| EXERCISE AIM |
In the entries that follow, count each line containing "with" and state the total, nothing more.
BEGIN PROVIDED DATA
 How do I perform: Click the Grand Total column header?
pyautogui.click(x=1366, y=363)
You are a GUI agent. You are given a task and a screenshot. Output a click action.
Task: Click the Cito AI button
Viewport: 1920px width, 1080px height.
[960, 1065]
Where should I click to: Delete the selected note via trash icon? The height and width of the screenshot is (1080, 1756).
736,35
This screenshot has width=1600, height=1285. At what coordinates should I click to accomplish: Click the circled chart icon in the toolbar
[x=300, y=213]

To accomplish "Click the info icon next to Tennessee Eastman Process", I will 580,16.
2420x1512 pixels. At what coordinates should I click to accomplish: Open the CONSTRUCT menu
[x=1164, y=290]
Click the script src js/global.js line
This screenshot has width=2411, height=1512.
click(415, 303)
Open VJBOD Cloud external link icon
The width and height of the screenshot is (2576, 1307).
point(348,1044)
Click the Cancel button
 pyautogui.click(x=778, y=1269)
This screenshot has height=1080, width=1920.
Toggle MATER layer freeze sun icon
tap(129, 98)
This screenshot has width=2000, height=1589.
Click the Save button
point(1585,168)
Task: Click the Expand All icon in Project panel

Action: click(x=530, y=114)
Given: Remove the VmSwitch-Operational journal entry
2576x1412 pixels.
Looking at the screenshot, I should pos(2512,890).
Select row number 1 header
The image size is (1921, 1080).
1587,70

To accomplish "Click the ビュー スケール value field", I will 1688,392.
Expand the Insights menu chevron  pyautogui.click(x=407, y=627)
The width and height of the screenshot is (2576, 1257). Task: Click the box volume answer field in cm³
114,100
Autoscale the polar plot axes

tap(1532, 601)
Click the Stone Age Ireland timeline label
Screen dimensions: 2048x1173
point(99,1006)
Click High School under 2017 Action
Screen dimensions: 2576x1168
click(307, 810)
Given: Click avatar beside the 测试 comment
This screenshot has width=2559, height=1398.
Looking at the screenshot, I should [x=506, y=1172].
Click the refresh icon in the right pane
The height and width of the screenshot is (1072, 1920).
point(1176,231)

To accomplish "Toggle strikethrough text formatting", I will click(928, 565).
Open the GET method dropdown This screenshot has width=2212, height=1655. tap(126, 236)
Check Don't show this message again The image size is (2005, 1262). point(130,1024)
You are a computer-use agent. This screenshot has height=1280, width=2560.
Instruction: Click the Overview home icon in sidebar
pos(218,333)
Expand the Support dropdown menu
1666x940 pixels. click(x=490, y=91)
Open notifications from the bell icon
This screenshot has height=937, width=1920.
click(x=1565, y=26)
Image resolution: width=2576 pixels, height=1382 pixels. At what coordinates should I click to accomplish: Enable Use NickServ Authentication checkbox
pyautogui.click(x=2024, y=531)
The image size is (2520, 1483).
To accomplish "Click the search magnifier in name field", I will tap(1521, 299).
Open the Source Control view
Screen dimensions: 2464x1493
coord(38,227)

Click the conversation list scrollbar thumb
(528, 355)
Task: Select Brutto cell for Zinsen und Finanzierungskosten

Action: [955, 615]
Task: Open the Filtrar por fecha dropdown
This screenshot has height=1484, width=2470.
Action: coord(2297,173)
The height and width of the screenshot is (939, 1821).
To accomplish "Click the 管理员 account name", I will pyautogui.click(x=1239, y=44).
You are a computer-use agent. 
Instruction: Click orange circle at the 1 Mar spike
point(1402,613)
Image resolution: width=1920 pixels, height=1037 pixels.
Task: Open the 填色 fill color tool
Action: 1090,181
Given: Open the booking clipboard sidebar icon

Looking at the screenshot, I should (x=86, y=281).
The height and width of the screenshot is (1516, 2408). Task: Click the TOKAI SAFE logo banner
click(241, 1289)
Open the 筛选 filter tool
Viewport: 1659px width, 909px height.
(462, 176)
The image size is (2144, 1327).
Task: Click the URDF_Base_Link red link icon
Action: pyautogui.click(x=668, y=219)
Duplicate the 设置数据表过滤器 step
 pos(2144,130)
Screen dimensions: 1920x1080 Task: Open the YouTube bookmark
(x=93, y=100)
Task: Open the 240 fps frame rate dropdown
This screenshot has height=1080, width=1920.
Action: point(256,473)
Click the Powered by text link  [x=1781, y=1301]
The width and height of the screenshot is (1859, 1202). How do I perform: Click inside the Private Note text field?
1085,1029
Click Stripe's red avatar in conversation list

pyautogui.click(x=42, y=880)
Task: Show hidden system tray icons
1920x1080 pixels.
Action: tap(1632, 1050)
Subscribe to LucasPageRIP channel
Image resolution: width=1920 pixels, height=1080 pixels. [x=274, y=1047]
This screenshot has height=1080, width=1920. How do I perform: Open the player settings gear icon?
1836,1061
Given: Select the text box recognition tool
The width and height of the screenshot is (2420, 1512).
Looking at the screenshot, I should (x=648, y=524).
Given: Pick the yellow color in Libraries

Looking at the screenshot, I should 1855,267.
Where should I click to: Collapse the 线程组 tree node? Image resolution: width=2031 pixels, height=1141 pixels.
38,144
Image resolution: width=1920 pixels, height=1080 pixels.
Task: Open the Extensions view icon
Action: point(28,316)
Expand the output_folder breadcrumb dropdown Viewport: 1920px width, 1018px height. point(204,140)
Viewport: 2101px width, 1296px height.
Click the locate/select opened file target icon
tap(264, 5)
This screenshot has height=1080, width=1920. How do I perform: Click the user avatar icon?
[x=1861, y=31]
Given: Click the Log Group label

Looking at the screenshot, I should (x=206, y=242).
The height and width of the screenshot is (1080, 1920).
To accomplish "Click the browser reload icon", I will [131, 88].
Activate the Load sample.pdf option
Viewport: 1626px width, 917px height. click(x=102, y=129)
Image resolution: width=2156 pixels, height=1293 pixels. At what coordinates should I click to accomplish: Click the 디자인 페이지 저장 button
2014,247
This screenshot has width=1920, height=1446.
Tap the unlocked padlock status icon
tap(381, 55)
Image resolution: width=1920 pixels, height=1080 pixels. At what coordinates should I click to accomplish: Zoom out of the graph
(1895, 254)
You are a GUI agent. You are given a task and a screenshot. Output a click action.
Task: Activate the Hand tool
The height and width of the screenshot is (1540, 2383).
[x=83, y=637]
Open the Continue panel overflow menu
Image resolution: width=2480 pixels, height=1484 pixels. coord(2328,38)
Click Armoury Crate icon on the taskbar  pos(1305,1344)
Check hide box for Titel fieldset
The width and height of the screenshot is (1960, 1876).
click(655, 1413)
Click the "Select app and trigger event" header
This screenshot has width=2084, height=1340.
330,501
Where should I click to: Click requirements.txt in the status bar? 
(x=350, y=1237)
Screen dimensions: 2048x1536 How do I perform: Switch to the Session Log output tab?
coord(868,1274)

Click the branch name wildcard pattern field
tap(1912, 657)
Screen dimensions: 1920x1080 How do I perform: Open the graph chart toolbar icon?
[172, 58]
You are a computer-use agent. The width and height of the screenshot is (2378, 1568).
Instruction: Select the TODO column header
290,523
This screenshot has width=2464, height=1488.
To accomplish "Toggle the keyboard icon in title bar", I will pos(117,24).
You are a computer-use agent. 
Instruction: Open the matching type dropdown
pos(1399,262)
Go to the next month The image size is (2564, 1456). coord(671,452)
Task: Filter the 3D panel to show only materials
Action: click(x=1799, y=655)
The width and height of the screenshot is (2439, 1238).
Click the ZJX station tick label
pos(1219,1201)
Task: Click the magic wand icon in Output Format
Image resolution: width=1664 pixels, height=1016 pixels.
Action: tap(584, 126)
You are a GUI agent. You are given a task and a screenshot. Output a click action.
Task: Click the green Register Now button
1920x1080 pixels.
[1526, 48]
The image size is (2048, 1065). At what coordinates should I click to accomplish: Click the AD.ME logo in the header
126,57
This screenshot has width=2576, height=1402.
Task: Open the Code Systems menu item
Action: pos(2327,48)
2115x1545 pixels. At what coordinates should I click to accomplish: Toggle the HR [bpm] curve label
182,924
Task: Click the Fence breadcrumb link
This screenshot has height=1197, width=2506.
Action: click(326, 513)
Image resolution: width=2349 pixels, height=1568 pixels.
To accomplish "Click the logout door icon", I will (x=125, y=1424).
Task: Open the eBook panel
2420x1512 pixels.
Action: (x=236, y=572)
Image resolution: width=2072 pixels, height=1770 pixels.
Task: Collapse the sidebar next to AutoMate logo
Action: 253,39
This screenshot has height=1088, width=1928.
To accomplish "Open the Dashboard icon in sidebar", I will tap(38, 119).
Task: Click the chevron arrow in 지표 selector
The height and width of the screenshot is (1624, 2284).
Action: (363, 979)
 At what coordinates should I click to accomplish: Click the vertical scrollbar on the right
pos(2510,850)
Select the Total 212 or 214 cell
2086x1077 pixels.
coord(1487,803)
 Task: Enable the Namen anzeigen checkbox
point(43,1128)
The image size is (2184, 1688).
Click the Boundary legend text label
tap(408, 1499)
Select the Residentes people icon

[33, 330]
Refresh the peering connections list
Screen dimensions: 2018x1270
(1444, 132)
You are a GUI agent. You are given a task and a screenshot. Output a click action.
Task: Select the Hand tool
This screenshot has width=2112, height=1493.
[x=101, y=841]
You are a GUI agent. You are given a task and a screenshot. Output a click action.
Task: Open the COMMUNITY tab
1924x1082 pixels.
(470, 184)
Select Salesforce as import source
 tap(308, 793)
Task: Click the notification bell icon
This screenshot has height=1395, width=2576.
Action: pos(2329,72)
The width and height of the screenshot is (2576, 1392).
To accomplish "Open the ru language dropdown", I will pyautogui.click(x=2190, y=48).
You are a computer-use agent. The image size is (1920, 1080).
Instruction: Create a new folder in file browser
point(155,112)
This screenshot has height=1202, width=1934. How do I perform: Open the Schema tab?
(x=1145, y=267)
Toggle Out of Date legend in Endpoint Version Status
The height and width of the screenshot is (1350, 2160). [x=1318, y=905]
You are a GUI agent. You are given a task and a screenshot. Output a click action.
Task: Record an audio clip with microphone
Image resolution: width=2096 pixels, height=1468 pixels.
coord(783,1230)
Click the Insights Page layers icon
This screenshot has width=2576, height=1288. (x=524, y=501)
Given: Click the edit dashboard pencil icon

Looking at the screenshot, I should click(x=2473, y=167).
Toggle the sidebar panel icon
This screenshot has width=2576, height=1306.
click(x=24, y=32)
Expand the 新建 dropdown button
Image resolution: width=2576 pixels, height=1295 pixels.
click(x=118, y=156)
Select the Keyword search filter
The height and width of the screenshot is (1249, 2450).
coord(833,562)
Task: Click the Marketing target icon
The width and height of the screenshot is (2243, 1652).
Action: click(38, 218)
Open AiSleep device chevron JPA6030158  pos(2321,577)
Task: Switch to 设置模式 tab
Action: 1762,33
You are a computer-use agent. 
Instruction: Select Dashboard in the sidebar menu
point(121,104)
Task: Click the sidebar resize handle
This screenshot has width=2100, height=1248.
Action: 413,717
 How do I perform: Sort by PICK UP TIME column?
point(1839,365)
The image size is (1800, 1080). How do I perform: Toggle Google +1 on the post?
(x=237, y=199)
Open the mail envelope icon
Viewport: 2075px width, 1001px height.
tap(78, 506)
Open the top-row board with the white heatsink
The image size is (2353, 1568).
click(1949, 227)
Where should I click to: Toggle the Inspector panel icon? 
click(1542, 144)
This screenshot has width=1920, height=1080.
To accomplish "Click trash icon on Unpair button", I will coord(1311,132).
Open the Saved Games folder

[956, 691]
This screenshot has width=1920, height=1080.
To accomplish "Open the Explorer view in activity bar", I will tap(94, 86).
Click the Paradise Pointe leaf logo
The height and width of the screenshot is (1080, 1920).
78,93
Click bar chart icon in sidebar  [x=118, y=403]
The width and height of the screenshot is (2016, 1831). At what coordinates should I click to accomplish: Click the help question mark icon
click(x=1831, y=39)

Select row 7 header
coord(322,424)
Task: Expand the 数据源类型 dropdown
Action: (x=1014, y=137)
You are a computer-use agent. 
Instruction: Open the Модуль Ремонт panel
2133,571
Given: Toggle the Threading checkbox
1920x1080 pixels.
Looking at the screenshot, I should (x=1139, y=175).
END PROVIDED DATA
| OUTPUT FOR THIS TASK |
2